PROBLEM STATEMENT: Starting at the first line of the data below, write out each line exactly until you reach the line containing "машины] (76, 1991)", and include that line too.

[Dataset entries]

- - - -

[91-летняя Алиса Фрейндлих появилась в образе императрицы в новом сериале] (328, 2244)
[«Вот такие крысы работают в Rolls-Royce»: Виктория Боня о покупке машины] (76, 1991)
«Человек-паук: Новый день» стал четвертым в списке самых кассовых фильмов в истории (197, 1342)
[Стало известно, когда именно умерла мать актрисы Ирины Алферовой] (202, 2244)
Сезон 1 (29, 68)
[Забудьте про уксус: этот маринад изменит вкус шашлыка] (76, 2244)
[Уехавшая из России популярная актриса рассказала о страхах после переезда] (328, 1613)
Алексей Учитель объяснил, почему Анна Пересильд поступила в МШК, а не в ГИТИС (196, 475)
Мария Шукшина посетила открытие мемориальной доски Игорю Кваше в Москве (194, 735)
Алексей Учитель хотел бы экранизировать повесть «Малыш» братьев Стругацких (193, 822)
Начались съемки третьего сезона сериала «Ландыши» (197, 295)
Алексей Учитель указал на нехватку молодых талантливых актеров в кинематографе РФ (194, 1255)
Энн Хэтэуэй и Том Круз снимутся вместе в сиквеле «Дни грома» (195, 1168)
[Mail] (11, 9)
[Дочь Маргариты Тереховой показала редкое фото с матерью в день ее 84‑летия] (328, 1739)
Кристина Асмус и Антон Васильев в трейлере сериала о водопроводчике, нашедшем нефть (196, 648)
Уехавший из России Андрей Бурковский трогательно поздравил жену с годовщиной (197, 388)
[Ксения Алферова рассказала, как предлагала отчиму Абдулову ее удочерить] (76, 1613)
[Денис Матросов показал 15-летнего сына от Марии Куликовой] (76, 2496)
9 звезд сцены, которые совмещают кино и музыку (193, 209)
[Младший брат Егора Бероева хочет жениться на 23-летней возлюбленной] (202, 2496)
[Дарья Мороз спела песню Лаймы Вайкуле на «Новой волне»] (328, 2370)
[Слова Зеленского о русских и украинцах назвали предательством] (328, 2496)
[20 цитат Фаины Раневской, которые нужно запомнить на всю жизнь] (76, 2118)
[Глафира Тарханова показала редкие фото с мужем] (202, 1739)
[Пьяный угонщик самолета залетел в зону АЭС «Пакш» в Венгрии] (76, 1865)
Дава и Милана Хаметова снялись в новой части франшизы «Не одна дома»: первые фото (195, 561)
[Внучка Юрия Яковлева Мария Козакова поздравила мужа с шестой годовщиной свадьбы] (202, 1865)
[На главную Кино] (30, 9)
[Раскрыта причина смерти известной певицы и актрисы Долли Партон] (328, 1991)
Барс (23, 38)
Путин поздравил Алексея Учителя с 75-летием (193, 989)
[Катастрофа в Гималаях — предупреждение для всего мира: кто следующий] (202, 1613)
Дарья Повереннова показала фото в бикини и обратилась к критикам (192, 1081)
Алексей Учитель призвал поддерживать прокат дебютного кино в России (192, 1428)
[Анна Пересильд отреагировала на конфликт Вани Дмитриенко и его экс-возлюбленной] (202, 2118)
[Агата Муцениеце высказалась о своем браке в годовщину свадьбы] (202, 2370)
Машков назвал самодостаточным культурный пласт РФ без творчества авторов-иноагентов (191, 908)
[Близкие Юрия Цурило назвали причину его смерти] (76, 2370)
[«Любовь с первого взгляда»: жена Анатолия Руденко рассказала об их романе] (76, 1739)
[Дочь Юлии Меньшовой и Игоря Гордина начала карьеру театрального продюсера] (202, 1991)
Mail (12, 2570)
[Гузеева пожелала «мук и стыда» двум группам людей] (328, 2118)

- - - -

SOLUTION FOR THIS PROBLEM:
[91-летняя Алиса Фрейндлих появилась в образе императрицы в новом сериале] (328, 2244)
[«Вот такие крысы работают в Rolls-Royce»: Виктория Боня о покупке машины] (76, 1991)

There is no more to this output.